Ce type de soudage se fait également appeler soudage à l’électrode enrobée. Il utilise aussi l’arc électrique. Comme mécanisme, cette technique se sert de cette dernière pour  liquéfier de manière simultanée l’électrode ainsi que l’élément à souder. Grâce à cela, un bain de fusion se produit et l’enrobage préserve le métal pour qu’il n’y ait aucune oxydation. Dans ce cas, la présence d’un gaz destiné à protéger la liquéfaction n’est pas indispensable. Ceci figure d’ailleurs parmi les atouts fournis par ce procédé. En plus de cela, son utilisation est assez simple. Cependant, il s’avère qu’il accapare plus de temps. Cela vient du fait que lors du déroulement du soudage, il faut à chaque fois se débarrasser du laitier qui est déposé par l’électrode enrobée. En d’autres termes, quand le changement d’électrode doit se faire, il faut constamment nettoyer le laitier.

 

Le soudage laser

 

Ce type de soudage se caractérise par la présence du laser qui se mettra à créer une température intense pour concentrer une énergie atteignant les 105 W/cm2 jusqu’à 109 W/cm2. Il faut souligner que divers types de laser peut être employé, à l’exemple des lasers à gaz ou des lasers à solide. Seul un expert en soudure saura faire usage de l’un d’eux pour s’occuper du matériau à souder. Dans ce cas, son passage est précis et profond. Lors de cette technique, le soudage est d’une grande vitesse que la fusion ainsi que la vaporisation du matériau à souder se fait le plus rapidement possible. Sa vitesse de refroidissement est également importante. C’est donc une technique très puissante, mais les déformations causées par cette technique sont moindres. Les matériels qui doivent passer par le soudage laser bénéficient d’une meilleure qualité. Et outre tout ce qui y est mentionné, ce type de soudage n’a nul besoin de métal d’apport et les projections sont bien maîtrisées.
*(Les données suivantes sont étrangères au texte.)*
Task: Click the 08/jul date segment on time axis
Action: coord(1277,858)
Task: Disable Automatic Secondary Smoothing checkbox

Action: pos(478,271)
De plus, il ne génère pas de rayon X. Mais pour choisir ce type de méthode, celui qui la pratique nécessite une bonne formation pour un contrôle à la perfection.

 

Le soudage au chalumeau

 

Ce procédé se caractérise par la présence du chalumeau qui est le matériel qui générera une flamme assez chaude. Mais cet appareil ne peut fonctionner sans l’aide de gaz, plus précisément de deux genres de gaz, dont le gaz comburant comme l’oxygène. L’autre gaz est le gaz carburant comme le propane, le méthane ou autre. Grâce à cela, ce type de soudage crée une température élevée pour la fusion du métal à souder.